One of the Noses of Soho

In 1997, artist Rick Buckley decided to stage a protest against the appearance of CCTV cameras across the streets of London. And the concept of The Seven Noses of Soho was born.  The artist did this all on the QT, so many were removed immediately by the authorities and the like, but several remained to the delight of people such as myself.  Buckley came clean in 2011, and a hunt for the seven that remain is a fun way to pass the time.  I want to thank my friend Susan for her patience in my search, and it was actually she who spotted this one on Great Windmill Street; we never did find the one on Marble Arch.  Next visit, I hope to search for Tim Fishlock’s ears in his installation “The Walls Have Ears”.

I read the story of John Snow and the Cholera pump as a teen; I was rather thrilled to trip upon it in my wanderings of Soho.

The Cholera Pump of John Snow

In August 1854, Soho was struck with a severe cholera outbreak. A doctor in the area, John Snow, believed that sewage dumped into rivers and cesspools near town wells could contaminate water supplies and cause cholera outbreaks.

He suspected that the source of the outbreak was the public water pump on Broad Street. He used information from local hospitals and public records and specifically asked residents if they had drunk water from the pump.
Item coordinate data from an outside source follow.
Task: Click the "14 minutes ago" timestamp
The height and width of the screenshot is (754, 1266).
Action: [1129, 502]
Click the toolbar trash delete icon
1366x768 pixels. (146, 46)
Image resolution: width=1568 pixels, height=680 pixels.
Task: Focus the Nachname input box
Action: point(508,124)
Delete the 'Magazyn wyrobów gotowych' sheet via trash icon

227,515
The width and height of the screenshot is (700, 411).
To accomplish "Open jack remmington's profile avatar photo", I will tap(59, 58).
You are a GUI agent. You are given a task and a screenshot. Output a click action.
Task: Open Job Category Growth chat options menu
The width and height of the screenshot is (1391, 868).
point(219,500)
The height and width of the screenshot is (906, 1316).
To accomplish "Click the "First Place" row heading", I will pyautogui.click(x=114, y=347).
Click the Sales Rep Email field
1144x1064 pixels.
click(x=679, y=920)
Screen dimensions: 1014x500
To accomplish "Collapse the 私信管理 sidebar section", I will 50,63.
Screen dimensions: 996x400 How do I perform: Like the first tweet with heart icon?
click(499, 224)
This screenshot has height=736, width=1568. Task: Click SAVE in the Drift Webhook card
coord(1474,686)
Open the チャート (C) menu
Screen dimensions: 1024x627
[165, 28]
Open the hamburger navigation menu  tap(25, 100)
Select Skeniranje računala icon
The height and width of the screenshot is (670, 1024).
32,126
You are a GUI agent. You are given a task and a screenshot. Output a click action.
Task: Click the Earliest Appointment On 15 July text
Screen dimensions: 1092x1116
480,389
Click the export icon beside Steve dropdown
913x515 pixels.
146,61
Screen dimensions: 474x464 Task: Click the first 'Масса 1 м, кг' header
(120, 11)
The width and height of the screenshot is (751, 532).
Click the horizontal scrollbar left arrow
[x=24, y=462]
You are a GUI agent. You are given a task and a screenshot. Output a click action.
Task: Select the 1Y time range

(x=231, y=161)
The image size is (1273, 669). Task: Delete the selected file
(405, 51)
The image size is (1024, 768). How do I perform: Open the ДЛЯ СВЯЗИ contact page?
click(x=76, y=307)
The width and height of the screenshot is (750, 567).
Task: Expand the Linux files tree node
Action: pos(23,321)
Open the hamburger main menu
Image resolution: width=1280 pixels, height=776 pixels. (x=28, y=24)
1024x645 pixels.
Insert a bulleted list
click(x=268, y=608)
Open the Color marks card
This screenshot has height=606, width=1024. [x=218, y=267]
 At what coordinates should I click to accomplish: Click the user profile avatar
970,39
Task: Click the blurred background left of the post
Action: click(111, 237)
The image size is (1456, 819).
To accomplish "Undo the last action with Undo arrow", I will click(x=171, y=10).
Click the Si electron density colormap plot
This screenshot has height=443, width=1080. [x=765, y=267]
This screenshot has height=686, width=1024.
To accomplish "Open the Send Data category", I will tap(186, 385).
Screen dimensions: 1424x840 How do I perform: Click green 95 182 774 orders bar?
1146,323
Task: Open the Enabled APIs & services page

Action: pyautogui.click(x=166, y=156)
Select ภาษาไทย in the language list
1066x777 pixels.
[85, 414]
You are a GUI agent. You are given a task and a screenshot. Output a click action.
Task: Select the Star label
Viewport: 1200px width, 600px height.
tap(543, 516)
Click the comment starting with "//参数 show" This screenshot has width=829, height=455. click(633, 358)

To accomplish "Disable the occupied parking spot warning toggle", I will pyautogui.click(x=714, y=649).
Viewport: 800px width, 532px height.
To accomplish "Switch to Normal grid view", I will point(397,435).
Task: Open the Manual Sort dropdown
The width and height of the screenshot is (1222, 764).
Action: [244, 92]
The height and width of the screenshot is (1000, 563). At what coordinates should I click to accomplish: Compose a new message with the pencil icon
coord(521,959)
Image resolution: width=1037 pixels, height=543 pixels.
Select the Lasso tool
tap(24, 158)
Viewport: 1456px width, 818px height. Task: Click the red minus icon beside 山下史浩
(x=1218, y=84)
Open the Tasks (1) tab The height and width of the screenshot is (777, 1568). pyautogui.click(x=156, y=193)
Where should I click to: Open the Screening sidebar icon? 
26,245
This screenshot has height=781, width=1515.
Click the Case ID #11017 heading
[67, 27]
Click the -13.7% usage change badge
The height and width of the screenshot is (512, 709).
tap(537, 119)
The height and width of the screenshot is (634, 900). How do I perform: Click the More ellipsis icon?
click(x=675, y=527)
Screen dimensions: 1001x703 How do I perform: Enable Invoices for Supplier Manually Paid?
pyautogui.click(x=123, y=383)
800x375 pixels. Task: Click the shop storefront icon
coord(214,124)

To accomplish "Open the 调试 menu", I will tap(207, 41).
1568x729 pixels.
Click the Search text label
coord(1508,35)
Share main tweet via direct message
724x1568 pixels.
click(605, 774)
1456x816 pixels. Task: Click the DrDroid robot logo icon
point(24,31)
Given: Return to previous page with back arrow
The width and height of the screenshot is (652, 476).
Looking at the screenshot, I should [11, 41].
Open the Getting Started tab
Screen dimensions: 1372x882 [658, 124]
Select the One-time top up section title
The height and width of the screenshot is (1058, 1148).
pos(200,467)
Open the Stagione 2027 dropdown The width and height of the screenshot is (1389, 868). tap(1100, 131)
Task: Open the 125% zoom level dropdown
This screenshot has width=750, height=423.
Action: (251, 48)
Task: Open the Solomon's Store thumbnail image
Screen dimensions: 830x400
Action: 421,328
“Within 250 yards of the spot where Cambridge Street joins Broad Street there were upwards of 500 fatal attacks of cholera in 10 days… As soon as I became acquainted with the situation and extent of this irruption (sic) of cholera, I suspected some contamination of the water of the much-frequented street-pump in Broad Street.”

On September 7th, 1854, Snow took his findings to local officials and convinced them to take the handle off the pump. It didn’t take long before the outbreak came to an end.

Researchers later discovered that the public well had been dug right next to a cesspit. A cloth diaper of a baby, who had contracted cholera from another source, was the source of the outbreak.

This has been a wonderful two months spent in the UK, with most of it centered in London.  I always say it takes a lifetime to get to know great cities like London; I am glad to have had this time to explore and learn what I did, even if it leaves me wanting more.